The Booker Prize-winning book chronicles the tale of the titular photographer, who in 1990 finds himself dead in what appears to be a celestial visa office. Maali has seven moons to get in touch with the people he cares about the most and direct them to a secret stash of images documenting crimes committed during Sri Lanka's civil conflict without knowing who killed him. The closet queen, gambler, and war photographer Maali Almeida has awoken dead in what appears to be a celestial visa office. He is unaware of his killer as his severed body sinks in the tranquil Beira lake. The list of suspects is depressingly large in a period when scores are settled by death squads, suicide bombers, and hired thugs, as the ghosts and goblins with grudges who gather nearby can confirm. Maali's time is running out, even in the afterlife. In order to guide them to a hidden cache of photographs that will upend Sri Lanka, he has seven moons to attempt and connect with the ones he loves the most. Shehan Karunatilaka has returned with a mordantly humorous, stinging satire ten years after his acclaimed novel Chinaman made him one of Sri Lanka's leading writers. State-of-the-nation epic The Seven Moons of Maali Almeida is another example of how the best fiction reveals the ultimate reality.

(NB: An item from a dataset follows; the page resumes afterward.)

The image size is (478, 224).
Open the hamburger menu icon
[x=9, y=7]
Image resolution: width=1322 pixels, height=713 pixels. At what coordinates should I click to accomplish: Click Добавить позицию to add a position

                                     

Epilogue               

Kurt Vonnegut's style of grim humour, which makes the intolerable bearable, and Karunatilaka's debt to him have been regularly repaid. The 47-year-old expressed his hopes for the novel's afterlife after winning, making him only the second Sri Lankan-born author (after Michael Ondaatje) to receive the prestigious award: To be abandoned as political satire and consigned instead to fantasy; to be remembered as noir, from whose horrors his country has awakened to a brand-new day.